I have opted for point motors instead of mechanical arrangements because I want to be able to control the layout from the front at home and from the back at shows. The Tortoise motor seems like a huge improvement over the traditional twin-solenoid affair and so this blog entry has some details of how I fitted these motors into the layout.
The layout has nine sets of points needing nine point motors. The space available inside the baseboard is too confined to try for a linkage with one motor driving two sets of points like the crossover.
I fitted the first four motors directly below their points. One of them fitted in to the space with a whisker to spare but without needing any modification to the baseboard:
The other three needed some extra strip wood to put the motor fixing screws into:
The next three motors had to be installed with a remote linkage to their points. There are details of these in the topic Short linkages for Tortoise point motors. Here is a photo of the best of my three linkages in case the topic ever gets lost:
I did buy one of the Circuitron remote mounting kits but it seems rather over-engineered for the task in hand, and so large it is difficult to find a place to put it under the baseboard. Home-made linkages can be better.
The final two motors are under the crossover in the quayside area. I have taken the easy option and screwed them to small pieces of plywood, with the plywood glued onto the foam board:
The brass pins visible in this photo are holding a check rail - I really must cut them off shorter!
The easy option means these two motors intrude into the space between the L girders - they are the first items to enter this space, which I have kept empty to hold some integral folding legs for the baseboard.
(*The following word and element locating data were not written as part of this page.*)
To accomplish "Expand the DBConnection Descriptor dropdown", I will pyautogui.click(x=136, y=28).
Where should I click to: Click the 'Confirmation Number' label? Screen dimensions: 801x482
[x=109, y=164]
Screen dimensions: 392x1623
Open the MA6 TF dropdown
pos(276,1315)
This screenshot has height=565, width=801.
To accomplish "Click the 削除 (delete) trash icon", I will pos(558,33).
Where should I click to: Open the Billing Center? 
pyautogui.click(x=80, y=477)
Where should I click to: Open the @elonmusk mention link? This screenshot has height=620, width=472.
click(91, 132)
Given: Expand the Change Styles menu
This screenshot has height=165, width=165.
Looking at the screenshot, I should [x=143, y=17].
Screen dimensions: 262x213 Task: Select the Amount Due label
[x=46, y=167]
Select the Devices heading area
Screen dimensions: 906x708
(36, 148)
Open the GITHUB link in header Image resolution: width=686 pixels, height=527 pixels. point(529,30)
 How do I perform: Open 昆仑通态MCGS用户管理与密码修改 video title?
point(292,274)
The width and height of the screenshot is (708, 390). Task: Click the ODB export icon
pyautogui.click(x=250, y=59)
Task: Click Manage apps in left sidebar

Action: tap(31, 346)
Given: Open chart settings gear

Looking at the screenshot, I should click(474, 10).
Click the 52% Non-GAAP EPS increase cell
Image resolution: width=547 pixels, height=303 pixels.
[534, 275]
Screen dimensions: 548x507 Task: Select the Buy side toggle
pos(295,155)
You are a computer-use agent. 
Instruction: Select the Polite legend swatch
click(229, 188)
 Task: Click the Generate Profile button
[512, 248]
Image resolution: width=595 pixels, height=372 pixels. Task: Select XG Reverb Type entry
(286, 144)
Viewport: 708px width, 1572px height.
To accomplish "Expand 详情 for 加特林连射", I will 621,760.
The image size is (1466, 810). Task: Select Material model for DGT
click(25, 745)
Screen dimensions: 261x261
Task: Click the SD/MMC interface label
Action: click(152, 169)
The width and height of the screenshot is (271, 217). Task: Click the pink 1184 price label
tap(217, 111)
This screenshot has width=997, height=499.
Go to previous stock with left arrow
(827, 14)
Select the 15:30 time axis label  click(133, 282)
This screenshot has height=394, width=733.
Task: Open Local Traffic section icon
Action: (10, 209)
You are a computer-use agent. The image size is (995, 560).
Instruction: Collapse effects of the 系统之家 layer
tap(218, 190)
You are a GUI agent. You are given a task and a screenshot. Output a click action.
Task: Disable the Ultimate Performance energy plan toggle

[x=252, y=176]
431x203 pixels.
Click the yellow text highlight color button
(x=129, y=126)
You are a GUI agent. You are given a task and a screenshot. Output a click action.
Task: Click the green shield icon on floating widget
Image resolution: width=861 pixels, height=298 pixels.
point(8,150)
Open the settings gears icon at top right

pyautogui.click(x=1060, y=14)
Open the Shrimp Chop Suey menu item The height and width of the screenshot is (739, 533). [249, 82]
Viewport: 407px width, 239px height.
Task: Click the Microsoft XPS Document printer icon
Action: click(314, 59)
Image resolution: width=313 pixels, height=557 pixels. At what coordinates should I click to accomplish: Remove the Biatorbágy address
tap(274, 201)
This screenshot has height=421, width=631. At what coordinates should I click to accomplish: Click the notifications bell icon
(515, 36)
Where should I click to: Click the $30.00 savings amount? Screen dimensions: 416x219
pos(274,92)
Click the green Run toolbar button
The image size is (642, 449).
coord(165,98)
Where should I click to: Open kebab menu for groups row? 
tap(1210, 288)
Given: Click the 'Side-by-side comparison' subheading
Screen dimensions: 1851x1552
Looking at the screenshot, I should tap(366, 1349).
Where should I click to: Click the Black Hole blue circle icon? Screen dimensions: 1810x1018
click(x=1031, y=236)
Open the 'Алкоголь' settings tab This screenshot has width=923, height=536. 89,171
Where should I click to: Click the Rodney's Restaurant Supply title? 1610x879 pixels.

The alternative option would be to fit these motors on their sides at the edge of the layout, with two more remote linkages. I don't think this is worth the effort, but if they get knocked off during transit I shall have to rethink this.
When I bought the main parts for the layout - the timber, the foam board, the track and the point motors, the point motors seemed a big expense - they cost as much as the timber and the track added together. But now, having made some of the points myself, and seen them working, I think the Tortoise motors were a good buy. Their operation is realistic and I wouldn't want to choose a twin-solenoid motor again. The weakest part of the Tortoise motor is its instruction sheet, which is typically verbose American. The application note for their competitor's 'Cobalt' motor is better, and 99% of it applies to the Tortoise too.